To be done.
Rewrite the entries below so that "GUI agent" becomes "interface agent" wherever it occurs, and leave everything else unchanged.

Extracted entries.
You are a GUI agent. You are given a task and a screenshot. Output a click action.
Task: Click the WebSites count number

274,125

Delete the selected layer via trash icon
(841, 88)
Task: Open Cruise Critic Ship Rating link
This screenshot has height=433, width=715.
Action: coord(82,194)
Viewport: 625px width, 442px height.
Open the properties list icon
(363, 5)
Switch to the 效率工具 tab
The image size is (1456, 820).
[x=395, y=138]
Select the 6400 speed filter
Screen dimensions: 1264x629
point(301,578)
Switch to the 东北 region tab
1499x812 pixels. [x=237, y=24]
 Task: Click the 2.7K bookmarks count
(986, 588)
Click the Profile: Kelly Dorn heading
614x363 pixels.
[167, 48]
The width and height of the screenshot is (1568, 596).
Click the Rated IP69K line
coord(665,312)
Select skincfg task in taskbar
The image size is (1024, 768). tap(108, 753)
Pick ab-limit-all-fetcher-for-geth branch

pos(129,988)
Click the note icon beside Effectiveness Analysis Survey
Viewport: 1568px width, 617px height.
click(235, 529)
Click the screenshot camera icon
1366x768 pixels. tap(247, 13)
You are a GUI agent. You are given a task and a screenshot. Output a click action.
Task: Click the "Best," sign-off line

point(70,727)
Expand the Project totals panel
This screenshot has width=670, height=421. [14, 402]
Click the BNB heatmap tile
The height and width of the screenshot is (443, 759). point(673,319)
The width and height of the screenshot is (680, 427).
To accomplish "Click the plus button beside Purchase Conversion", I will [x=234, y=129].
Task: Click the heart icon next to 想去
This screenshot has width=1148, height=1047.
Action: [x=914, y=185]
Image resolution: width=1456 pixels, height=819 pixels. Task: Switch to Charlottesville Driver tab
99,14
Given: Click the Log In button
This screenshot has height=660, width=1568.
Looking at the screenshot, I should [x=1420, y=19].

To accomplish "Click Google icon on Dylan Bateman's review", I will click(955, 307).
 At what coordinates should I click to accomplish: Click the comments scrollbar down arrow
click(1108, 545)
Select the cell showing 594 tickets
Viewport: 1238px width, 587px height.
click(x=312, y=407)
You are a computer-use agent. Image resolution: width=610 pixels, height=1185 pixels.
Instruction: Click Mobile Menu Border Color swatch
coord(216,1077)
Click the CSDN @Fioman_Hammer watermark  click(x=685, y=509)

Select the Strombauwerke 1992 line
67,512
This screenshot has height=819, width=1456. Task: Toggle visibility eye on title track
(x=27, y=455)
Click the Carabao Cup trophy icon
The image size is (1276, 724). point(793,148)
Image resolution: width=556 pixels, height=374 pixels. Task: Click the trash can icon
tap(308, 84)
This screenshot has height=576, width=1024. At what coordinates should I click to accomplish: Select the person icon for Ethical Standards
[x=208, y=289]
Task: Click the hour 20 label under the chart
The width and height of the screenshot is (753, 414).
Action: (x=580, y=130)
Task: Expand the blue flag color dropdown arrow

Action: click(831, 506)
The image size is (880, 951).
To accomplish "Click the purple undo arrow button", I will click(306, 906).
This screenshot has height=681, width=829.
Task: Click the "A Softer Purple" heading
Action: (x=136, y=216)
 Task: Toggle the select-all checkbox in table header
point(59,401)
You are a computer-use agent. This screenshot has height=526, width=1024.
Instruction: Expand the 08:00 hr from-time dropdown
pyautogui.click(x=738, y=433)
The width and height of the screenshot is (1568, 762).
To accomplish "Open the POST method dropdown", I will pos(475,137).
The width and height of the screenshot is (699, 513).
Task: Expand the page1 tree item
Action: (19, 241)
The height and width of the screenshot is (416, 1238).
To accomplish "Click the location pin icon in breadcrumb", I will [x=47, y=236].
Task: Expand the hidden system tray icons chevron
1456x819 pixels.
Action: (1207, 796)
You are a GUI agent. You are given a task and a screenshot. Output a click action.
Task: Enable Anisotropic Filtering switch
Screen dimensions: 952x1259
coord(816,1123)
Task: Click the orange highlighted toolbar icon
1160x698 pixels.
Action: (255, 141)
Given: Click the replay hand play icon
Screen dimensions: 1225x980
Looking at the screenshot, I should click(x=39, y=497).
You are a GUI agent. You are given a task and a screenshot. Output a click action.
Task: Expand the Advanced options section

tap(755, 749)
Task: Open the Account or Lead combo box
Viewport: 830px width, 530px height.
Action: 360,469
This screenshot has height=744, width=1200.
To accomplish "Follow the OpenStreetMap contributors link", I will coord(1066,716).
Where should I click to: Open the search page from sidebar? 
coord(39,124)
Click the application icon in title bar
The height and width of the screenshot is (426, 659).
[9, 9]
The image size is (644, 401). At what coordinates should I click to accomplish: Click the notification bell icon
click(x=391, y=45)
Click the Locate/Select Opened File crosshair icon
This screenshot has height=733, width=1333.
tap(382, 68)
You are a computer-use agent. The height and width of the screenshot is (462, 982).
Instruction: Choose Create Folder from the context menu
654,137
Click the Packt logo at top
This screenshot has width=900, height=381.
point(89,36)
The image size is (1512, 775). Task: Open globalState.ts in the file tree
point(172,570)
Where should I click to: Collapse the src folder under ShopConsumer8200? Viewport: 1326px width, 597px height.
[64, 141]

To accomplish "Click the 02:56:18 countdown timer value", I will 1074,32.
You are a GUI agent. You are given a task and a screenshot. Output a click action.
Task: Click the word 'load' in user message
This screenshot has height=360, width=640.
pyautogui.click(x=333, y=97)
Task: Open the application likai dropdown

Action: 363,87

Response.
You are a interface agent. You are given a task and a screenshot. Output a click action.
Task: Click the WebSites count number

274,125

Delete the selected layer via trash icon
(841, 88)
Task: Open Cruise Critic Ship Rating link
This screenshot has height=433, width=715.
Action: coord(82,194)
Viewport: 625px width, 442px height.
Open the properties list icon
(363, 5)
Switch to the 效率工具 tab
The image size is (1456, 820).
[x=395, y=138]
Select the 6400 speed filter
Screen dimensions: 1264x629
point(301,578)
Switch to the 东北 region tab
1499x812 pixels. [x=237, y=24]
 Task: Click the 2.7K bookmarks count
(986, 588)
Click the Profile: Kelly Dorn heading
614x363 pixels.
[167, 48]
The width and height of the screenshot is (1568, 596).
Click the Rated IP69K line
coord(665,312)
Select skincfg task in taskbar
The image size is (1024, 768). tap(108, 753)
Pick ab-limit-all-fetcher-for-geth branch

pos(129,988)
Click the note icon beside Effectiveness Analysis Survey
Viewport: 1568px width, 617px height.
click(235, 529)
Click the screenshot camera icon
1366x768 pixels. tap(247, 13)
You are a interface agent. You are given a task and a screenshot. Output a click action.
Task: Click the "Best," sign-off line

point(70,727)
Expand the Project totals panel
This screenshot has width=670, height=421. [14, 402]
Click the BNB heatmap tile
The height and width of the screenshot is (443, 759). point(673,319)
The width and height of the screenshot is (680, 427).
To accomplish "Click the plus button beside Purchase Conversion", I will [x=234, y=129].
Task: Click the heart icon next to 想去
This screenshot has width=1148, height=1047.
Action: [x=914, y=185]
Image resolution: width=1456 pixels, height=819 pixels. Task: Switch to Charlottesville Driver tab
99,14
Given: Click the Log In button
This screenshot has height=660, width=1568.
Looking at the screenshot, I should [x=1420, y=19].

To accomplish "Click Google icon on Dylan Bateman's review", I will click(955, 307).
 At what coordinates should I click to accomplish: Click the comments scrollbar down arrow
click(1108, 545)
Select the cell showing 594 tickets
Viewport: 1238px width, 587px height.
click(x=312, y=407)
You are a computer-use agent. Image resolution: width=610 pixels, height=1185 pixels.
Instruction: Click Mobile Menu Border Color swatch
coord(216,1077)
Click the CSDN @Fioman_Hammer watermark  click(x=685, y=509)

Select the Strombauwerke 1992 line
67,512
This screenshot has height=819, width=1456. Task: Toggle visibility eye on title track
(x=27, y=455)
Click the Carabao Cup trophy icon
The image size is (1276, 724). point(793,148)
Image resolution: width=556 pixels, height=374 pixels. Task: Click the trash can icon
tap(308, 84)
This screenshot has height=576, width=1024. At what coordinates should I click to accomplish: Select the person icon for Ethical Standards
[x=208, y=289]
Task: Click the hour 20 label under the chart
The width and height of the screenshot is (753, 414).
Action: (x=580, y=130)
Task: Expand the blue flag color dropdown arrow

Action: click(831, 506)
The image size is (880, 951).
To accomplish "Click the purple undo arrow button", I will click(306, 906).
This screenshot has height=681, width=829.
Task: Click the "A Softer Purple" heading
Action: (x=136, y=216)
 Task: Toggle the select-all checkbox in table header
point(59,401)
You are a computer-use agent. This screenshot has height=526, width=1024.
Instruction: Expand the 08:00 hr from-time dropdown
pyautogui.click(x=738, y=433)
The width and height of the screenshot is (1568, 762).
To accomplish "Open the POST method dropdown", I will pos(475,137).
The width and height of the screenshot is (699, 513).
Task: Expand the page1 tree item
Action: (19, 241)
The height and width of the screenshot is (416, 1238).
To accomplish "Click the location pin icon in breadcrumb", I will [x=47, y=236].
Task: Expand the hidden system tray icons chevron
1456x819 pixels.
Action: (1207, 796)
You are a interface agent. You are given a task and a screenshot. Output a click action.
Task: Enable Anisotropic Filtering switch
Screen dimensions: 952x1259
coord(816,1123)
Task: Click the orange highlighted toolbar icon
1160x698 pixels.
Action: (255, 141)
Given: Click the replay hand play icon
Screen dimensions: 1225x980
Looking at the screenshot, I should click(x=39, y=497).
You are a interface agent. You are given a task and a screenshot. Output a click action.
Task: Expand the Advanced options section

tap(755, 749)
Task: Open the Account or Lead combo box
Viewport: 830px width, 530px height.
Action: 360,469
This screenshot has height=744, width=1200.
To accomplish "Follow the OpenStreetMap contributors link", I will coord(1066,716).
Where should I click to: Open the search page from sidebar? 
coord(39,124)
Click the application icon in title bar
The height and width of the screenshot is (426, 659).
[9, 9]
The image size is (644, 401). At what coordinates should I click to accomplish: Click the notification bell icon
click(x=391, y=45)
Click the Locate/Select Opened File crosshair icon
This screenshot has height=733, width=1333.
tap(382, 68)
You are a computer-use agent. The height and width of the screenshot is (462, 982).
Instruction: Choose Create Folder from the context menu
654,137
Click the Packt logo at top
This screenshot has width=900, height=381.
point(89,36)
The image size is (1512, 775). Task: Open globalState.ts in the file tree
point(172,570)
Where should I click to: Collapse the src folder under ShopConsumer8200? Viewport: 1326px width, 597px height.
[64, 141]

To accomplish "Click the 02:56:18 countdown timer value", I will 1074,32.
You are a interface agent. You are given a task and a screenshot. Output a click action.
Task: Click the word 'load' in user message
This screenshot has height=360, width=640.
pyautogui.click(x=333, y=97)
Task: Open the application likai dropdown

Action: 363,87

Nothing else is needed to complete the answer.